As a follower of Christ, in order for His heart to grow within me and for my actions in the world to reflect Jesus, I MUST begin to have an understanding of white privilege and systemic injustice. Why?  Because so much of how I live and what I think about people has been shaped by these forces, and God wants to transform how I live and what I think about people into a Kingdom order rather than a worldly order.

I've heard friends of color tell me that I have a responsibility, as a white person who has begun to consider the nature of both white privilege and systemic injustice, to help others grow in awareness and understanding of the same.  This is tricky and difficult, especially since I am now just considered "one of those people who are interested in that stuff" by so many who are like the earlier me.

I'm curious what has helped others begin to understand white privilege and systemic injustice. What experiences and learnings were most impactful for you? 

A friend sent me a blogpost entitled "What my Bike has Taught me about White Privilege" that was excellent in describing white privilege.  Read it here!

What are some of your learnings and experiences that brought awareness or understanding?  

Wednesday, September 3, 2014

Willard Wednesdays

My son and daughter were at a national youth conference this summer in Colorado where Alex Harris, author of Do Hard Things, spoke to the crowd of three thousand teens.  The event was streamed live, so I had the chance in Iowa to hear Alex as well.  During his message, he encouraged teens to "make friends with dead people".  Harris suggested that we all need mentors, but so often our living mentors have busy lives and might be difficult to sit down with very regularly.  On the other hand, spiritual giants who have lived and died but have left behind some of their books and writings make excellent mentors for us as we walk with Jesus.
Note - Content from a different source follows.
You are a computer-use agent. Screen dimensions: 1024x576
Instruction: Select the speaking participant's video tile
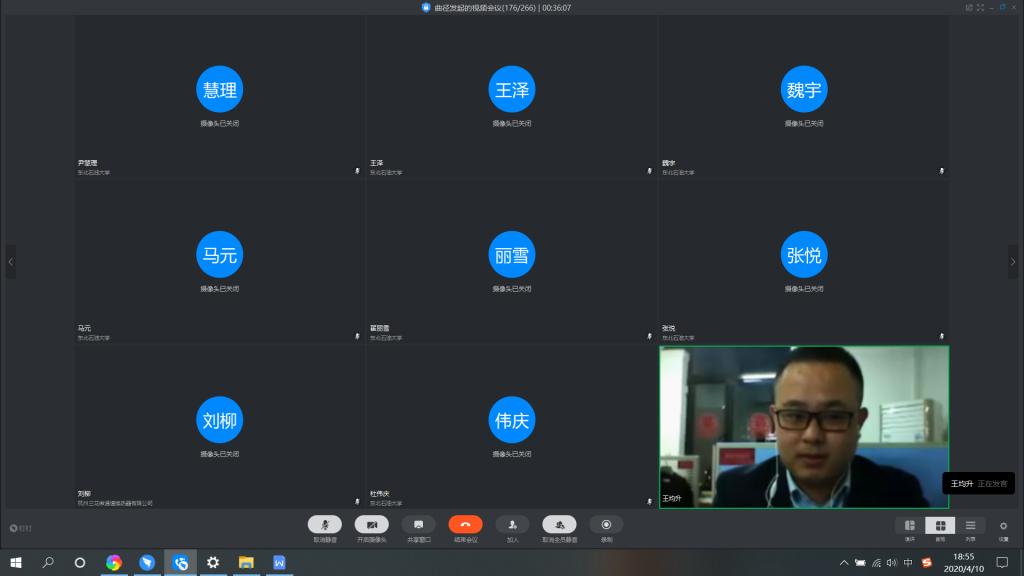point(804,427)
I "amen"-ed loudly as Alex shared.  One such mentor and spiritual director in my life is Dallas Willard. Willard directs me to the heart of Jesus and the Kingdom of God so profoundly.  When I listen to Willard teach on the Kingdom and on spiritual transformation, the Holy Spirit taps into my deepest longings and helps me to better understand what a life lived in the Kingdom of God looks like.  I decided that I'd dedicate Wednesday blog posts to some Willard thoughts, quotes, links the rest of this year.

Below are quotes from an interview between John Ortberg and Dallas Willard at a Catalyst Conference.  You can see the whole 6 minute clip here.

Ortberg:  You've been in the church 70 years.  What has the church not been getting right that you think God is calling this generation of church leaders to get right...what needs to be gotten right?

Willard:  ...their problem is with their message..what is their central message....the inability to make touch with what Jesus himself presented as the central message undermines all of the efforts of the church.  Unless you understand that Jesus invites us through faith in him-that means putting your confidence in Him-to actually live in the Kingdom of God now, there will not be a basis for discipleship and transformation.

Ortberg:, if the Gospel of Jesus isn't primarily 'here's how to make sure you get into Heaven when you die', what is Jesus's Gospel?

Willard:  It's how to get into Heaven before you die.  That why the New Testament routinely treats you as if you have already's because you have made a transition from a life on your own to a life that God Himself is living in His Kingdom.  You get to be a part of that.